Design, construction, and maintenance have greatly reduced the difficulty of the project."
"And the uniform size and shape allow the permanent magnet blocks to be assembled, which is conducive to assembly accuracy control."
"Wonderful!"
"This idea is amazing!"
At the end of the sentence, Liang Qu couldn't help but give a thumbs up. He is worthy of being the father of controllable nuclear fusion. His understanding in this field exceeds that of ordinary people for at least ten years.
Xu Chuan smiled, shook his head slightly, and said: "Even if it is feasible, this is only a way to solve the engineering difficulty. As for the problem of high-energy particle loss, or insufficient fusion energy, I am afraid we have to solve the problem.
Think of ways to."
Liang Qu nodded and asked: "What about another aspect? I guess it is the solution you are considering to solve the problem of high-energy particle loss, or the problem of insufficient fusion energy, right?"
Since this person raised the issue, he must have considered a solution.
And he just said that he has considered both the engineering difficulty and the loss of high-energy particles. Now he is more curious about how this person solves the problem of loss of high-energy particles.
The design of the permanent magnet stellarator is really amazing in his opinion.
It is not a very drastic change. It not only retains the advantage of the original stellarator without the magnetic surface tearing effect, but also greatly reduces the engineering difficulty. This idea is incomparable.

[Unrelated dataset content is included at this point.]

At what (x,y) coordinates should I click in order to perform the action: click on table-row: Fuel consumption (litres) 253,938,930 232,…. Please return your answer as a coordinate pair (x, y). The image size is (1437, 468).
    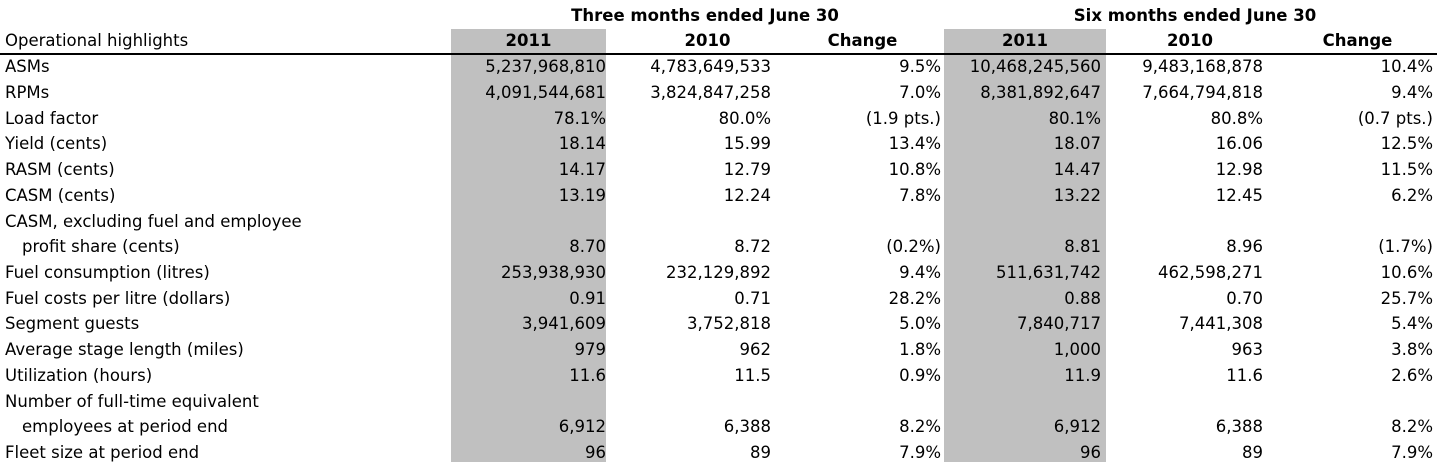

When Liang Qu asked about the second aspect, Xu Chuan smiled and said, "The second aspect...is to change the fusion raw material."
"Change the fusion raw material?" Liang Qu looked over doubtfully, with some confusion in his eyes.
Xu Chuan nodded and said, "That's right, change the fusion raw material."
After a pause, he continued: "When we choose raw materials for controllable nuclear fusion, we usually choose hydrogen isotopes, because the electrostatic repulsion between lightweight nuclei is the smallest and fusion reactions are most likely to occur."
"So to achieve nuclear fusion, the first choice of materials is deuterium and tritium, which are isotopes of hydrogen. This is what the Daybreak fusion device uses."
"The advantage of deuterium-tritium fusion is that the reaction conditions are the loosest and the reaction temperature requirements are the lowest. However, the disadvantage is that neutrons cause material degradation, and high-energy neutrons take away most of the energy and cannot be used."
"Although the reuse of neutrons can be used to complete tritium self-sustainment, most of the energy taken away by high-energy neutrons is wasted."
"So actually, although it releases a lot of energy, we can use very little of it."
"Moreover, the deuterium-tritium fusion device also needs to use first wall materials and peripheral protective materials to cope with the impact of high-energy neutrons, which further increases the volume of the fusion reactor."
"So on the basis of deuterium and tritium fusion, I plan to change the raw materials for fusion."
Hearing this, Liang Qu nodded in agreement and said: "These are indeed the shortcomings of deuterium and tritium fusion, but if you change the fusion raw material..."
After a pause, he continued: "In the past, in addition to deuterium-tritium fusion, the mainstream areas of controllable nuclear fusion research also included deuterium-helium fusion, helium-3-helium fusion, deuterium-deuterium fusion, hydrogen-boron fusion, etc.
way."
"Compared to deuterium and tritium fusion, these fusion methods are more difficult. Each has its own advantages and disadvantages. Which one are you considering?"